Analyse the system response in LabView in order to tune the response.

Finally, write a LabView program to test your controller.

• Set both Integral and Derivative to 0
• Increase the value for Proportional controller to 0.5, 0.8, 1, 1.1, 1.3, and 1.5
• Select a suitable simulation stop time.
• Compare each simulation results and draw some conclusions.

Record the steady-state error. Has it dropped to near zero?

Record the rise time. Has it decreased to less than 0.5 second? And for what values of K_p?

 

Check whether this response is realistic i.e. a real cruise control system generally cannot change the speed of the vehicle from 0 to 10m/s in less than 0.5 second.

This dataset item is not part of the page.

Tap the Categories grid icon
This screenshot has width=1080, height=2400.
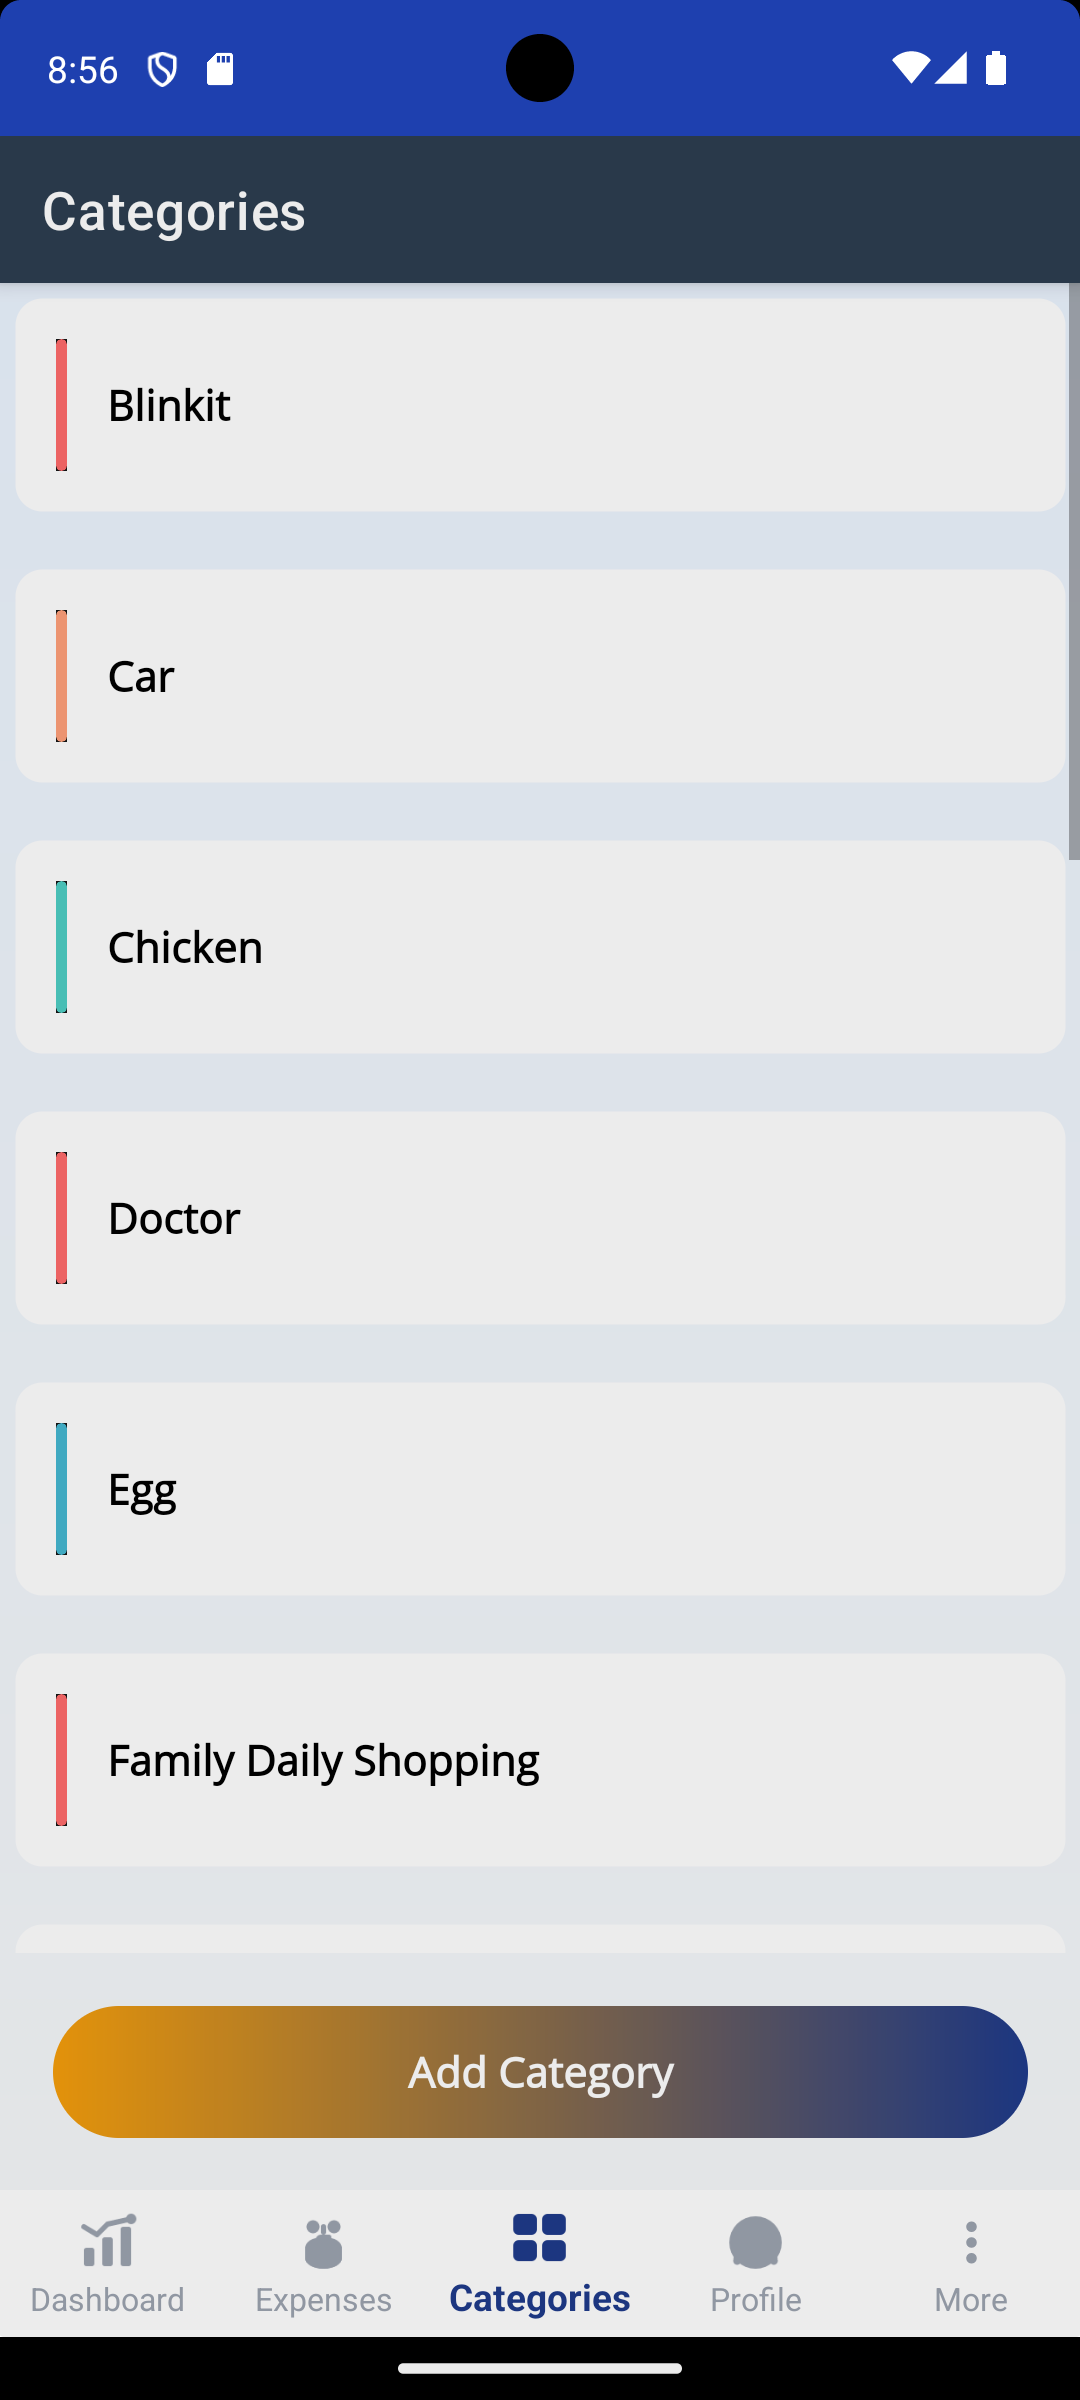pyautogui.click(x=539, y=2238)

• Adjust the gain (K_p) to give a reasonable rise time and add an integral controller to eliminate the steady-state error.
• Change both K_p and K_i and see what happens to the response. When you adjust the integral gain K_i, start with a small value since a large K_i can destabilise the response. (K_i =0.001, 0.002, 0.003, 0.004).
• Then you need to adjust both the proportional gain K_p and the integral gain K_i to obtain the desired response. Record the values of K_p and K_i that can meet all the design criteria.

 

 

Write the PID-feedback control LabVIEW program as described above.

 

Check whether your system can stabilise speed to within 1%. What are the optimal PID parameters that you have found? Can you choose PID parameters to both reach the set speed quickly and also maintain the speed within good accuracy once the system has reached the set speed? Can you control the speed of small steps?